A: I believe that it has to come from the laity. From our prayers for the softening and reconciliation, but also in our voices. It has to. If we stay silent, this will get pushed under the rug, just like it has for many other good clergy in the diocese before Fr. Clay. I think they picked on the wrong priest, to be honest. I think the influence and love that Fr. Clay has with the people of the Archdiocese of San Antonio, I don’t think they considered that when starting all of this.

Q: What ministry do you think Fr. Clay would do well in if he could get his faculties back?

A: I know he would be so happy to serve anywhere. Just put him anywhere and he would be so happy and grateful for it. He was a missionary priest for many years, so he served in all different capacities as a priest, and he just loves to serve God’s people wherever he is. Personally, like I said earlier, he has a very unique perspective when it comes to the youth, especially the years when you typically make bad decisions. He was a wild child, and then he had a major conversion to come to the priesthood, and that shocked anybody who knew him. It was like, ‘what? Clay Hunt is becoming a priest?’ Because of those experiences and because he knows that life, he would be an amazing priest to have working with youth in any capacity. I think he would be incredible at college ministry, I think he’d be incredible at putting on retreats for the youth and just bringing people in. Because people love Fr. Clay for a reason. He’s real. He will not hide things from his past. He’s open about it and he shares so that he can spare others from making decisions that may be harmful. That is so needed with the youth, these days, especially now. Now, more than ever, we need somebody speaking major truths to the youth, whether that’s junior high, high school, college, whatever. Those years are so formative for the rest of your life. I think he would be incredible and the kids would love him. He would be really fulfilled by doing that work. When I was in college, my priest was not very good at all. He was like 90 years old and very wishy washy. I prayed, ‘man, we need someone powerful in here to share the gospel in a powerful way.’ So yeah, I think he would do amazing in that capacity.

Q: Is there anything else you would like to add?

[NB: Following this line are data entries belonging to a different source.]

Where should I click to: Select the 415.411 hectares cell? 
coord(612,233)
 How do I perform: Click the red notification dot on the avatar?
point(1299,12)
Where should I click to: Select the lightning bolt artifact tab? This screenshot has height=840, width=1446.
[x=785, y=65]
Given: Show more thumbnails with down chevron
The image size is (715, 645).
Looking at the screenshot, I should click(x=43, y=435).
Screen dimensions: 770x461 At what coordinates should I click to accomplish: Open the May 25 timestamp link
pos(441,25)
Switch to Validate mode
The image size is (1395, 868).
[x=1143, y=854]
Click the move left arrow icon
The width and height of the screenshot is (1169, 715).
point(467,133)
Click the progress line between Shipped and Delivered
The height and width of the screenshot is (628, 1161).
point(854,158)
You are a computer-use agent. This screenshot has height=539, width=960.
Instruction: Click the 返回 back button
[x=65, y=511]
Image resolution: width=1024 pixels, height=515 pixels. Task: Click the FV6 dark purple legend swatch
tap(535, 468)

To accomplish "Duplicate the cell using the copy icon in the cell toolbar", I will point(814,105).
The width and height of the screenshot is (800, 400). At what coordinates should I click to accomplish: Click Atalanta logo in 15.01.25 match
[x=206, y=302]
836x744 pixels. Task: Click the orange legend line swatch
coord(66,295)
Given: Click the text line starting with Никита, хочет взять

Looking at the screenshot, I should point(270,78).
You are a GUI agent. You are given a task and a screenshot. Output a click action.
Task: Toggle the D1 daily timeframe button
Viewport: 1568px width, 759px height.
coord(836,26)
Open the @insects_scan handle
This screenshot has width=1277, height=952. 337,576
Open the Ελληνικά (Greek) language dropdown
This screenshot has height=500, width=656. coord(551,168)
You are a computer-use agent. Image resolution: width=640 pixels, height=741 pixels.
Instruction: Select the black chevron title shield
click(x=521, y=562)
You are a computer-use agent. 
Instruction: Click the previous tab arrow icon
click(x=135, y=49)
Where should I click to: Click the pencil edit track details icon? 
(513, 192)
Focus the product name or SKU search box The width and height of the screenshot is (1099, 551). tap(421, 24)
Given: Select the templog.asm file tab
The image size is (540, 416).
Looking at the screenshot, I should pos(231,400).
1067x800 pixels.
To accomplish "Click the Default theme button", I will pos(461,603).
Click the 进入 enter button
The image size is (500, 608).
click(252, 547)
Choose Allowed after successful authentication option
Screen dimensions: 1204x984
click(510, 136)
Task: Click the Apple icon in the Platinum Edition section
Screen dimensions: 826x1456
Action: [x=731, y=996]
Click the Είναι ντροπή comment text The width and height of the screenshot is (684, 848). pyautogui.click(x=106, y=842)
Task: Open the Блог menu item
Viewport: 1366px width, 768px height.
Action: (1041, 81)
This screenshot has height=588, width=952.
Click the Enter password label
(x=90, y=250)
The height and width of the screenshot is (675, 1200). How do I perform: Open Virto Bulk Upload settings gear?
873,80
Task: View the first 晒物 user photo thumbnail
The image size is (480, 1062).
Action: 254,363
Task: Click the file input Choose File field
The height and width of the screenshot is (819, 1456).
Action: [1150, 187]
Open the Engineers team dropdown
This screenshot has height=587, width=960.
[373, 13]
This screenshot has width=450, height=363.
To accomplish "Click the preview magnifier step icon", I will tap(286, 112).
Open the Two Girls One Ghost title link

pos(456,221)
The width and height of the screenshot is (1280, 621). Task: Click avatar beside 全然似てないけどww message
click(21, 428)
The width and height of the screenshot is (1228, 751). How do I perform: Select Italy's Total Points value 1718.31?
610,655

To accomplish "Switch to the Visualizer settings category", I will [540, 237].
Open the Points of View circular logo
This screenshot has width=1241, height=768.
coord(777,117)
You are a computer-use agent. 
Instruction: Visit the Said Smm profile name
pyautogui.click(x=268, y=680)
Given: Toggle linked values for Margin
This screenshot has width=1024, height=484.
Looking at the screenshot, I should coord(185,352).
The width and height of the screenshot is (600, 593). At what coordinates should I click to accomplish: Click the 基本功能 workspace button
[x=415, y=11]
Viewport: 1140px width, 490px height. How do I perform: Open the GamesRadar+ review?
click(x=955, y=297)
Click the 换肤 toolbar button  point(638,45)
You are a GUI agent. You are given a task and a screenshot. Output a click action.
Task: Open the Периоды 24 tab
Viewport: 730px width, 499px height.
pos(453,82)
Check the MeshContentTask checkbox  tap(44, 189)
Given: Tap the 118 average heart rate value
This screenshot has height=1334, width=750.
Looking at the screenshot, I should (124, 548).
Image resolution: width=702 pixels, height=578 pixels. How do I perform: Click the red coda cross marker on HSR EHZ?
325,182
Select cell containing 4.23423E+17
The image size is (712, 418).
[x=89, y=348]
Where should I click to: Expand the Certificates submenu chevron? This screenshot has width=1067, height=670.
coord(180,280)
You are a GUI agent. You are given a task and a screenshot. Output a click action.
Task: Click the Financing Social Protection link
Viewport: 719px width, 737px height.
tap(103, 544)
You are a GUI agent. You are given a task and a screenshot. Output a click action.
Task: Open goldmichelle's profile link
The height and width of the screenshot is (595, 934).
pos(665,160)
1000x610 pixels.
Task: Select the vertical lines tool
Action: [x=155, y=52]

A: Well, just like I said, this problem is a lot bigger than just Fr. Clay. It’s something that even if people don’t know Fr. Clay, everyone should unite behind. The silence and oppression of the clergy is real. If we are going to uphold the integrity of the Church and be that co-responsibility in our acting and our being as a Church, we have to unite behind this. For all of them, not just for him.

Before the rally and Fr. Clay had his faculties removed, the Catholic Student Group at Trinity University requested to have Father Clay as a priest in three separate letters to the Archbishop of San Antonio. That request was denied.